▶ _Source text_
***

I’m now in my sixth week of nonstop sciatic pain…
The level of this pain has triggered an ongoing flare of the pain and chronic fatigue of the fibromyalgia…
In turn, it’s wreaking havoc with the depression symptoms of the Bipolar II and the anxiety symptoms of the PTSD…
So I’m continually on edge and frustrated by everyone and everything, including the uncontrollable aspects of my six year old’s behavior and her impossible to soothe tantrums around her sensory sensitivities and incomprehensible frustrations triggered by her inability to cope with the disappointments when life can’t meet her expectations and desires.
Last week she told me that I scared her, hurt her feelings, and looked like Cinderella’s stepmother. Which didn’t feel good to me, but is actually a good sign that she is learning and growing despite the limitations of her high functioning Autism Spectrum Disorder.
It’s also compounding the distance in my relationship with my pregnant daughter, her boyfriend, and hindering my grandparening of their daughter.
Now my six year old is in the midst of a major earache that I can’t give her relief from for more than an hour or so. It started after clinic hours. I have a doctor’s appointment for myself tomorrow. I can’t cancel and reschedule again. Somehow I also need to get her in to get her ear checked out.

***

▶ _Extracted entries_
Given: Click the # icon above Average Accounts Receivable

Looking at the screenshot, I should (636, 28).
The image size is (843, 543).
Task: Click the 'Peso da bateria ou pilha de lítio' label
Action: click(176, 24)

***

▶ _Task objective_
Transcribe the passage of the personal account of sciatic pain above, beginning at the words "Now my six year" and stopping after the words "ear checked out.".

▶ _Output for this task_
Now my six year old is in the midst of a major earache that I can’t give her relief from for more than an hour or so. It started after clinic hours. I have a doctor’s appointment for myself tomorrow. I can’t cancel and reschedule again. Somehow I also need to get her in to get her ear checked out.